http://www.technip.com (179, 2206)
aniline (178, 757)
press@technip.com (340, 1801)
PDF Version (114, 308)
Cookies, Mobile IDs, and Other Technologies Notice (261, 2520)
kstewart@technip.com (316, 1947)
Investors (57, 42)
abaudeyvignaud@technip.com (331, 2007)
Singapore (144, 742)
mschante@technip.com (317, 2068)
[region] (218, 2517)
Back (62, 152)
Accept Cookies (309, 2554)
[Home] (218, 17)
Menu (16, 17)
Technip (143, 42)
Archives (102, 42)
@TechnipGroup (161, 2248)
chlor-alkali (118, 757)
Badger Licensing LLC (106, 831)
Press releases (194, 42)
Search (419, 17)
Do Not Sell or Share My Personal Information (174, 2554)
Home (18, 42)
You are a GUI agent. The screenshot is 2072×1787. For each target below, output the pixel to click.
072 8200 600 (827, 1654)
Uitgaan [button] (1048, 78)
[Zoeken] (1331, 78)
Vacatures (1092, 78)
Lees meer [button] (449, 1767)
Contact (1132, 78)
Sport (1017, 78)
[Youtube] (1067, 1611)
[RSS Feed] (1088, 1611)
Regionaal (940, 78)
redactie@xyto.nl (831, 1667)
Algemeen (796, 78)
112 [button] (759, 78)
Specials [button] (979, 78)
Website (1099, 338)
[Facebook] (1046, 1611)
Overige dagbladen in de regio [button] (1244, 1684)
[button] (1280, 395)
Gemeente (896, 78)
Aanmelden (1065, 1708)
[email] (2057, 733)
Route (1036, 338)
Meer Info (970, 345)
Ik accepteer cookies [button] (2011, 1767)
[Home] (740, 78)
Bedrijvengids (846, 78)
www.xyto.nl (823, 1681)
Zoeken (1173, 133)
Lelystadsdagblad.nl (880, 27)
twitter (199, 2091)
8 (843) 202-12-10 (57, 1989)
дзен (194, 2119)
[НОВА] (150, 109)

» **WHAT IS REQUIRED**
Going back to the entries above, set down exactly the lines that begin at the one with "Back (62, 152)" and end at the one with "[Home] (740, 78)", both included, and nothing else.

» **WRITTEN RESPONSE**
Back (62, 152)
Accept Cookies (309, 2554)
[Home] (218, 17)
Menu (16, 17)
Technip (143, 42)
Archives (102, 42)
@TechnipGroup (161, 2248)
chlor-alkali (118, 757)
Badger Licensing LLC (106, 831)
Press releases (194, 42)
Search (419, 17)
Do Not Sell or Share My Personal Information (174, 2554)
Home (18, 42)
You are a GUI agent. The screenshot is 2072×1787. For each target below, output the pixel to click.
072 8200 600 (827, 1654)
Uitgaan [button] (1048, 78)
[Zoeken] (1331, 78)
Vacatures (1092, 78)
Lees meer [button] (449, 1767)
Contact (1132, 78)
Sport (1017, 78)
[Youtube] (1067, 1611)
[RSS Feed] (1088, 1611)
Regionaal (940, 78)
redactie@xyto.nl (831, 1667)
Algemeen (796, 78)
112 [button] (759, 78)
Specials [button] (979, 78)
Website (1099, 338)
[Facebook] (1046, 1611)
Overige dagbladen in de regio [button] (1244, 1684)
[button] (1280, 395)
Gemeente (896, 78)
Aanmelden (1065, 1708)
[email] (2057, 733)
Route (1036, 338)
Meer Info (970, 345)
Ik accepteer cookies [button] (2011, 1767)
[Home] (740, 78)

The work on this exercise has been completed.